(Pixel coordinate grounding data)
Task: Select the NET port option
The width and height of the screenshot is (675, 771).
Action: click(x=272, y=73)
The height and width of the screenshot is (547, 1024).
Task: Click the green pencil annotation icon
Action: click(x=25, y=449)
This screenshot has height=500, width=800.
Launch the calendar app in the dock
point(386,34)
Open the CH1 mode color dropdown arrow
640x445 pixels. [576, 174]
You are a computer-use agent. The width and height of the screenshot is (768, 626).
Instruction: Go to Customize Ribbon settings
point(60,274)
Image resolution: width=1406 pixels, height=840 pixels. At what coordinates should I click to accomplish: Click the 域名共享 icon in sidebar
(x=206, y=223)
--
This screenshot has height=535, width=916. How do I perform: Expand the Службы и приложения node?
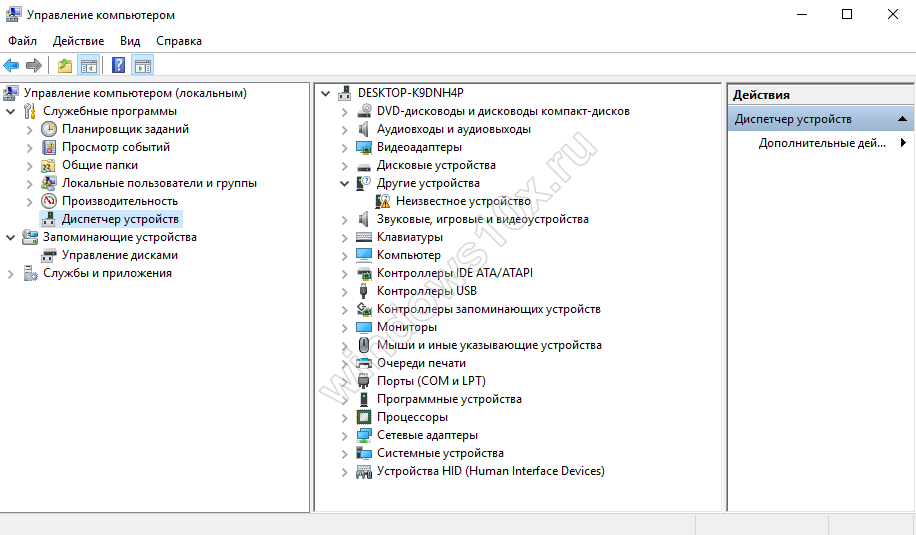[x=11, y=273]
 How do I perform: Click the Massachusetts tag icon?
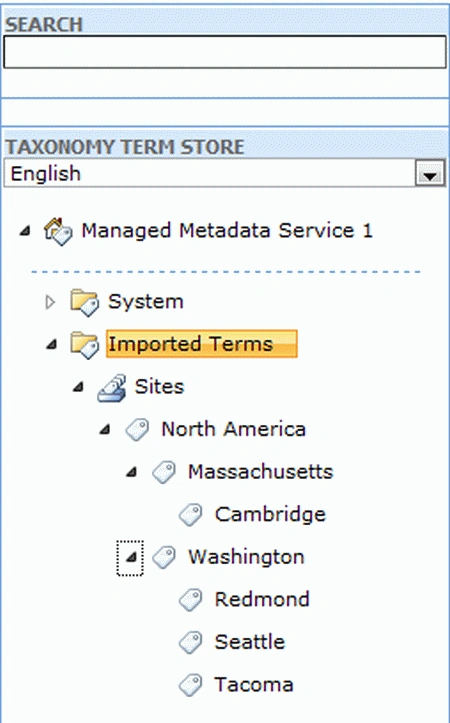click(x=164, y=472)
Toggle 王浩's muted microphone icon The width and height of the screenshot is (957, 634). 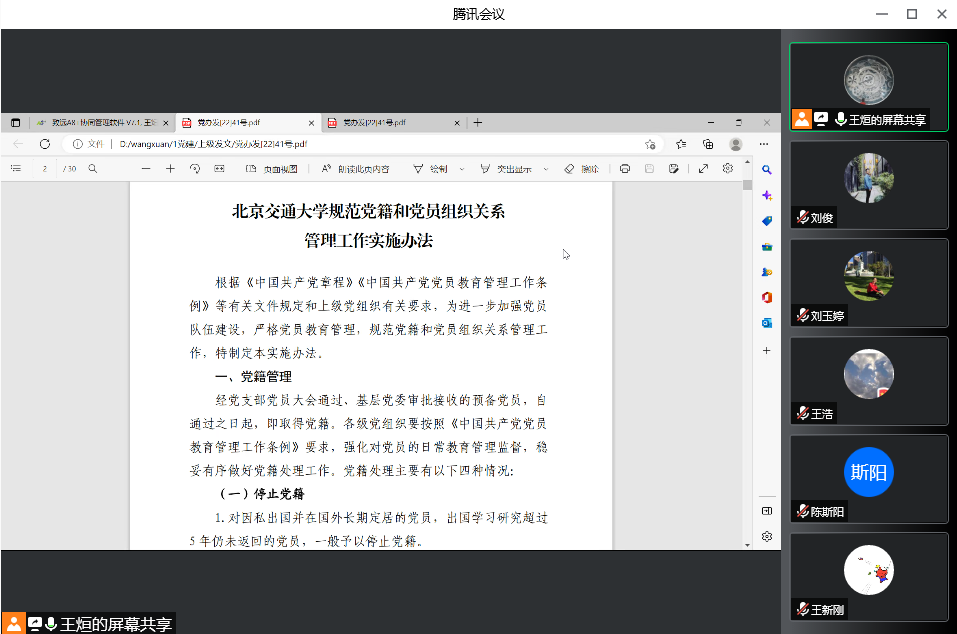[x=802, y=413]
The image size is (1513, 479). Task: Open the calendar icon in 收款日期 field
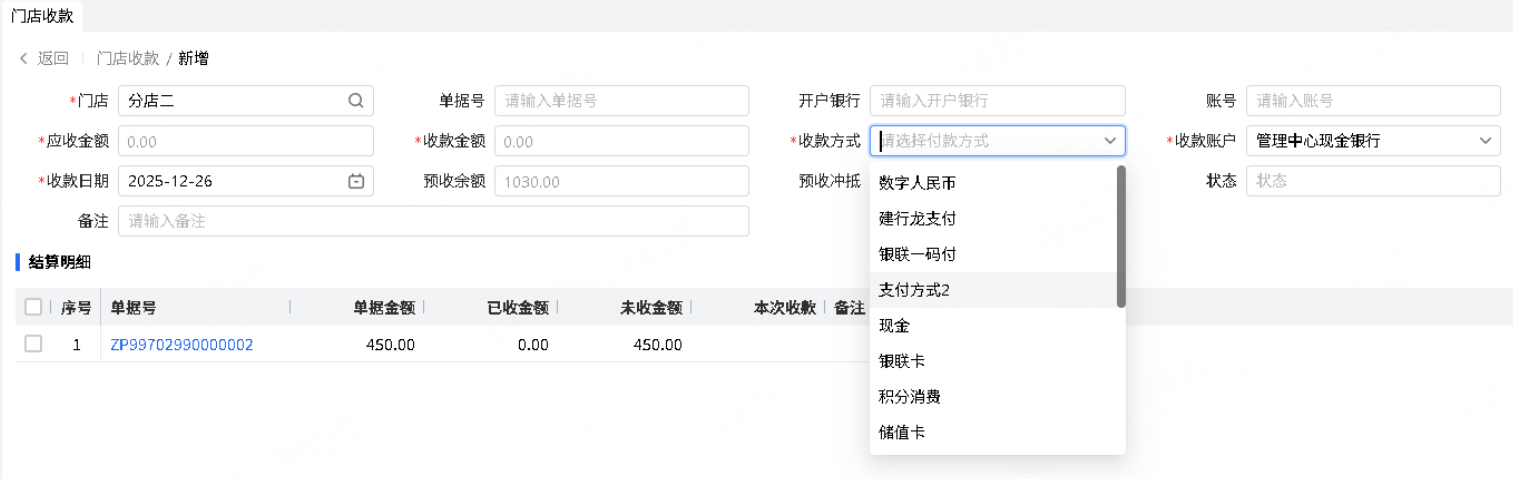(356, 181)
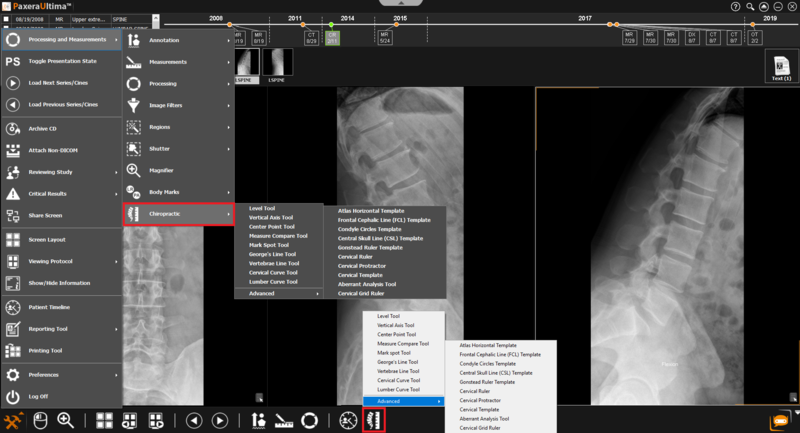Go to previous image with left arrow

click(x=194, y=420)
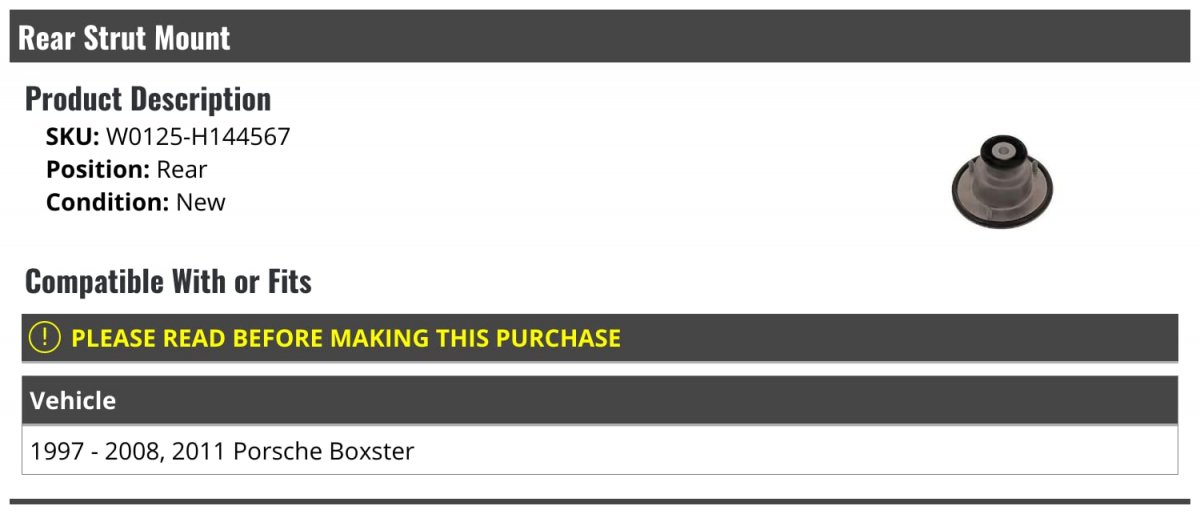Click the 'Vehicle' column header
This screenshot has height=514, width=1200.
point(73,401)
--
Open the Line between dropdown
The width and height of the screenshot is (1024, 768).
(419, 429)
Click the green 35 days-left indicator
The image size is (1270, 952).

WHAT YOU WILL DO:
There is a run of lines above from the one with "Click the green 35 days-left indicator" to the one with "The image size is (1270, 952)."; print exactly that run, both ends included, and nothing else.

EXPECTED OUTPUT:
Click the green 35 days-left indicator
The image size is (1270, 952).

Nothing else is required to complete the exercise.